● **WHAT TO DO**: Exact copies of the records below are needed, free of pictures.

(Stored records)
--- START ---
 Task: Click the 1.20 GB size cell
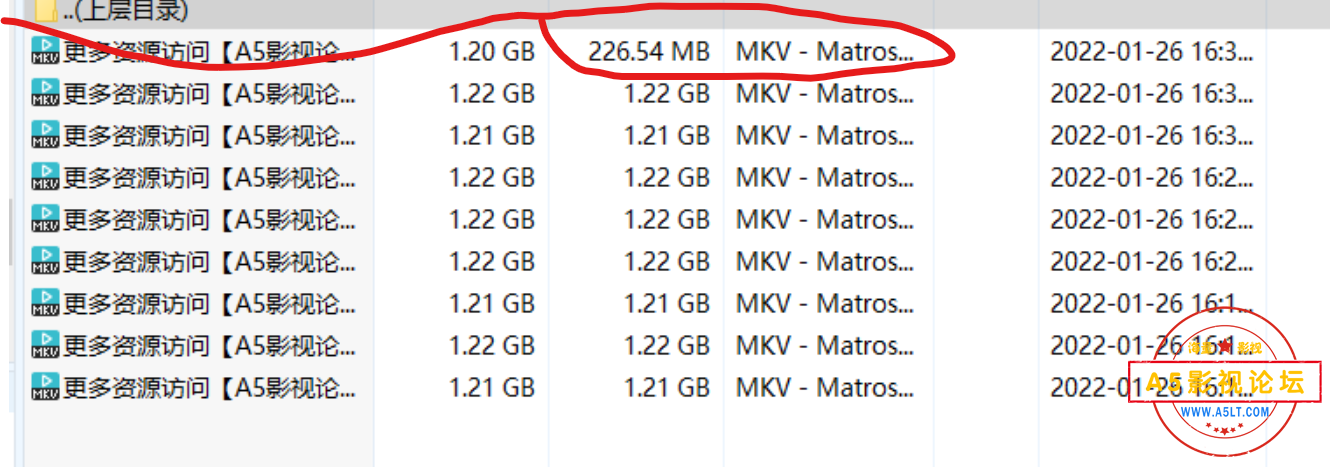(491, 52)
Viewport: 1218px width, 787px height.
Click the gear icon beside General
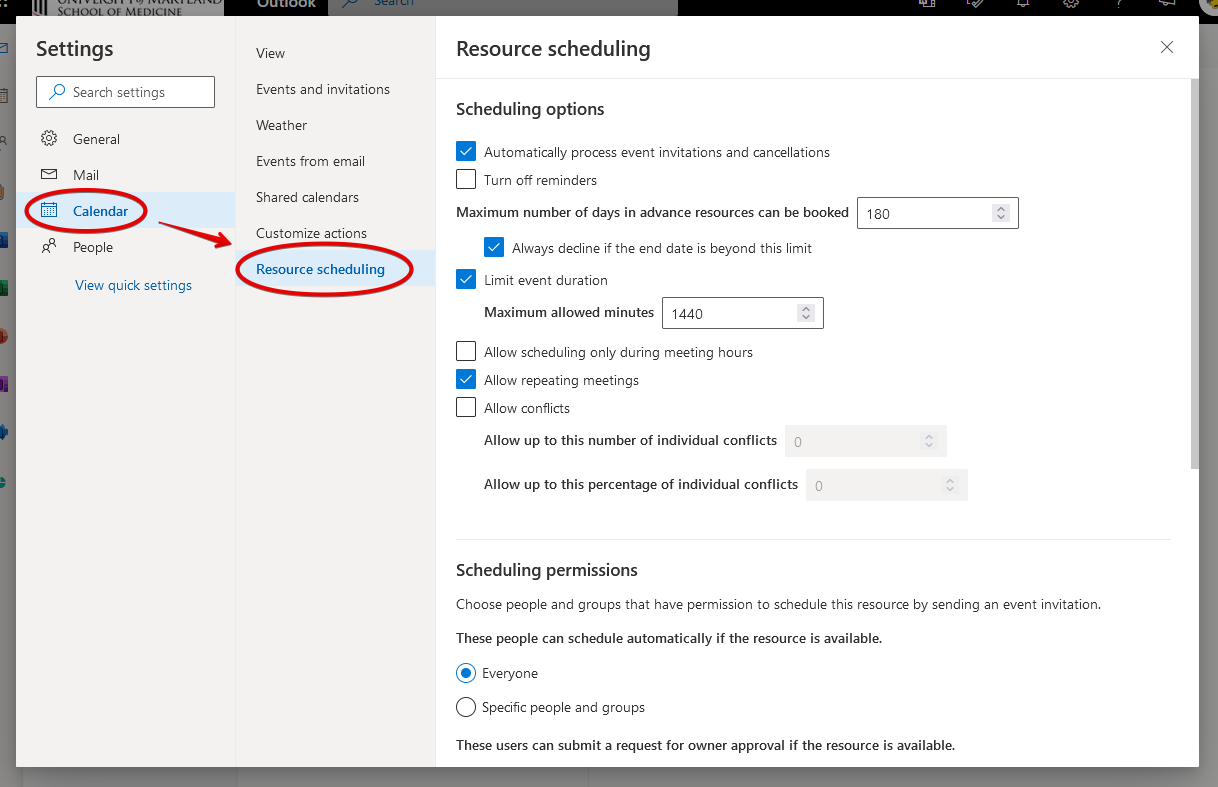pyautogui.click(x=49, y=139)
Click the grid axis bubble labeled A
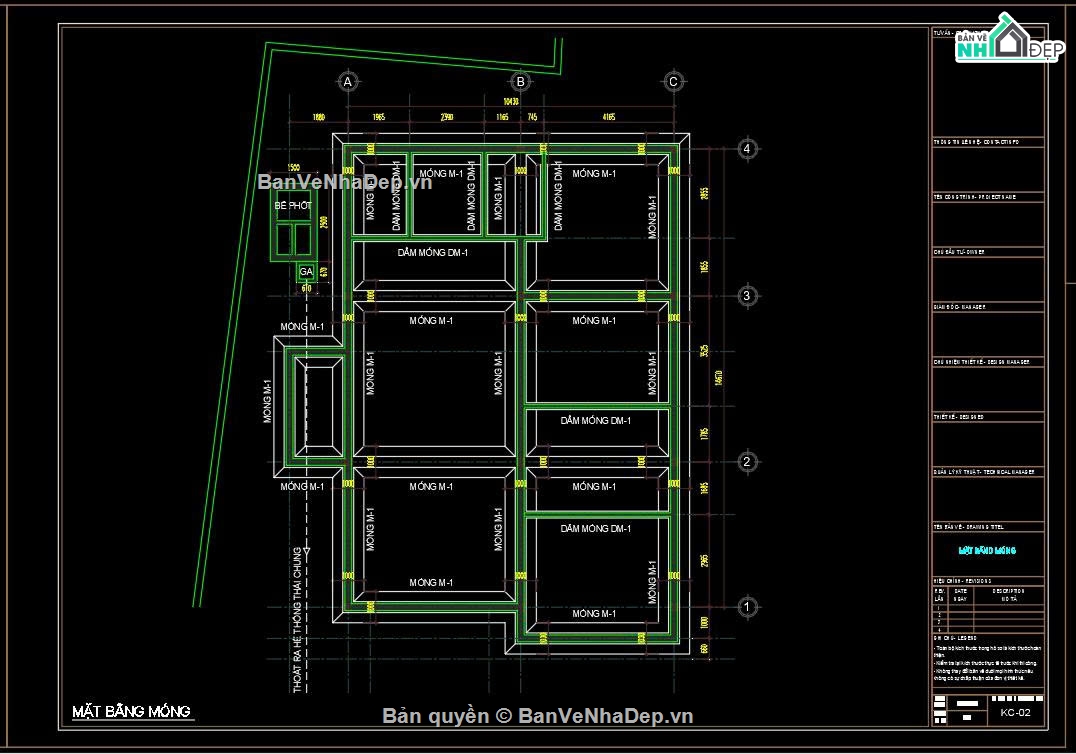Image resolution: width=1076 pixels, height=754 pixels. pyautogui.click(x=347, y=81)
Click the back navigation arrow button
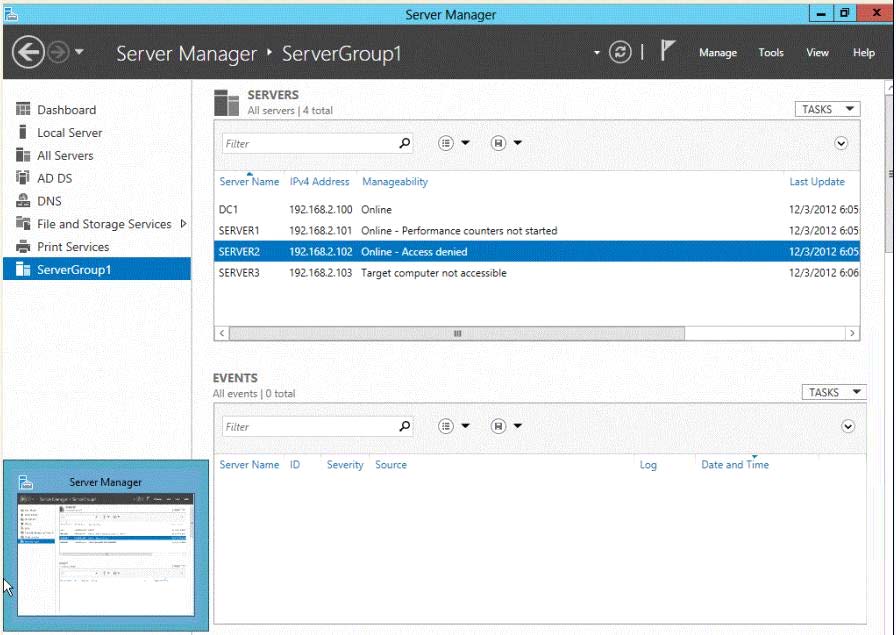The width and height of the screenshot is (896, 635). pyautogui.click(x=28, y=53)
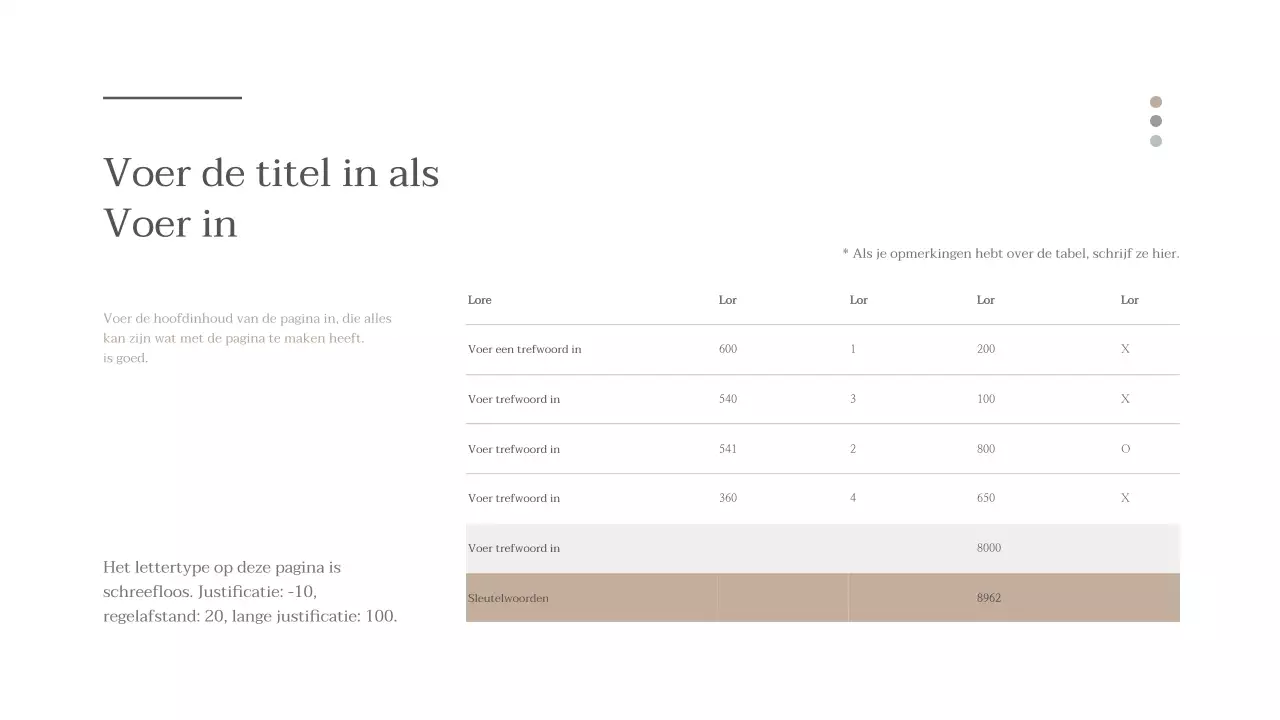The width and height of the screenshot is (1280, 720).
Task: Select the X mark in the 600 row
Action: 1125,349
--- END ---
● **ANSWER TO THIS EXERCISE**:
 Task: Click the 1.20 GB size cell
(491, 52)
Viewport: 1218px width, 787px height.
Click the gear icon beside General
pyautogui.click(x=49, y=139)
Click the grid axis bubble labeled A
Image resolution: width=1076 pixels, height=754 pixels. pyautogui.click(x=347, y=81)
Click the back navigation arrow button
The width and height of the screenshot is (896, 635). pyautogui.click(x=28, y=53)
The width and height of the screenshot is (1280, 720).
Task: Select the X mark in the 600 row
Action: 1125,349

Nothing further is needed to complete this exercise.